There are several notable improvements on the original design, most notably, the new flip-up display. Users can now move in and out of reality using this handy feature. The HoloLens 2 weighs in at 566 grams, slightly lighter than the previous design. The balanced, light-weight design is achieved with a carbon fiber construction. Microsoft studied the shapes and sizes of people heads and accommodated for folks with glasses in this newest version. It all fits snug on your head like a futuristic baseball cap.

The HoloLens 2, Side View
The HoloLens 2 | Side View

The HoloLens 2 will depend on Wi-fi networks like the previous design for connectivity and the average battery life is estimated at 3 to 4 hours. You’ll be working like Tony Stark and if Microsoft has it’s way, completing your TPS cover sheets in glorious mixed reality.

Consumer VS Enterprise

The HoloLens 2 contains some Enterprise hardware, at an Enterprise price. We’re still not at a point where this sort of thing is available for the average Joe but that’s not exactly the target market here. The easy-to-use and intuitive UI combined with a stunning field of view make the newest addition to the HoloLens family a real powerhouse. Considering the high initial price tag and monthly service fees, the HoloLens 2 was clearly not made for general consumers but that does not diminish its impact.
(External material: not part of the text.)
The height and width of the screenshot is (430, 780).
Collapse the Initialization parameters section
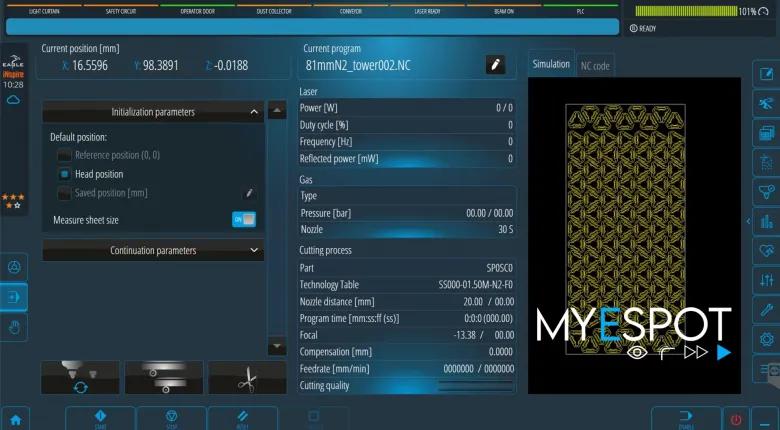tap(254, 112)
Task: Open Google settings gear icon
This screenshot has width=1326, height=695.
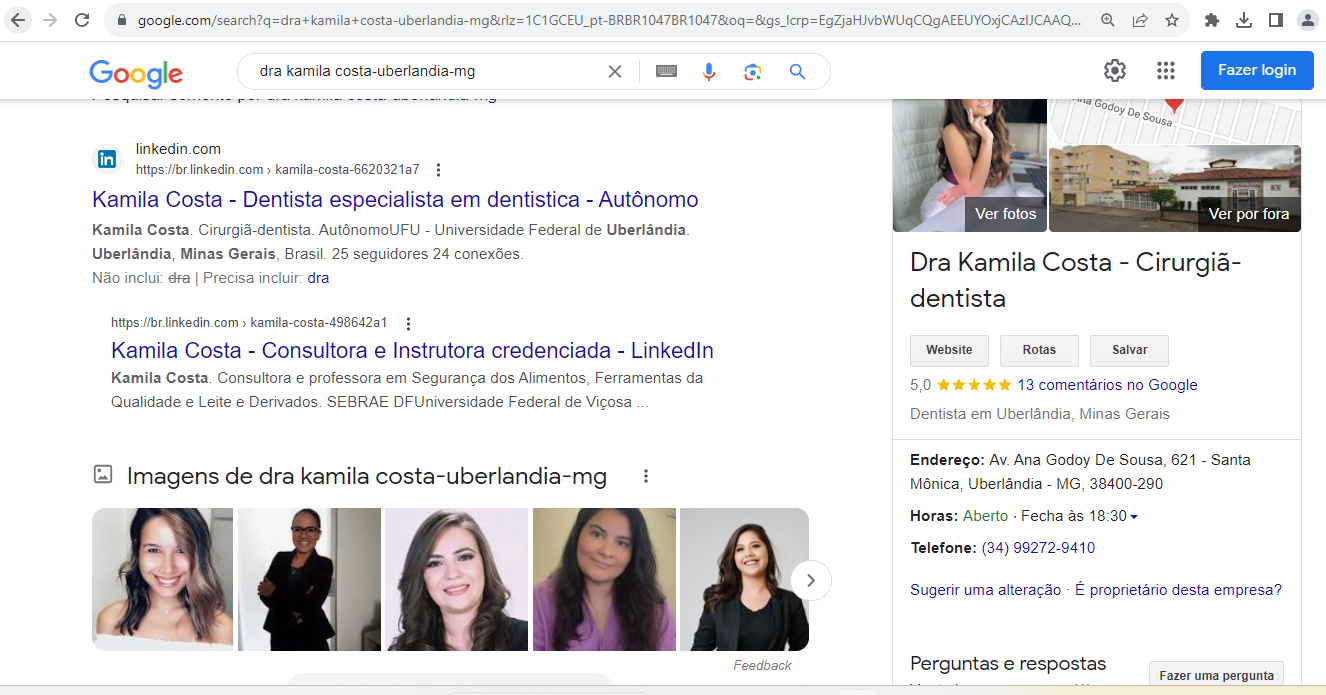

Several featured available at launch are geared towards businesses and organizations. A protected login option uses the eye tracking functionality to perform iris recognition which is ideal for high-security sectors, military, and government. The HoloLens Customization Program, Dynamics Guide 365 and future integration with the Azure cloud service all give companies more choice over how they utilize the HoloLens system.

HoloLens 2 for Enterprise
HoloLens 2 for Enterprise

Microsoft is taking a very open stance on mixed reality development with an open app store, open web browser and an open API. There’s hope that the collaborative efforts from other leaders in the space will lead to something special. Our bet is, it will.

A New Generation of Mixed Reality

There’s no official release date for the HoloLens 2 but it is ready for preorder. You can get it for a one-time fee of $3500 and it’s currently unclear if a more cost-effective developer version will be available. This base price does not include many of the Enterprise support packages listed above. Make no mistakes, this is a big innovation and an exciting new tool for big business.

Augmented reality is shaping up to be THE platform of the future and today’s captains of industry have been awakened to its massive appeal and potential. The big question is, now that Microsoft has unleashed this technical blitz across the mixed reality landscape, what will Apple do?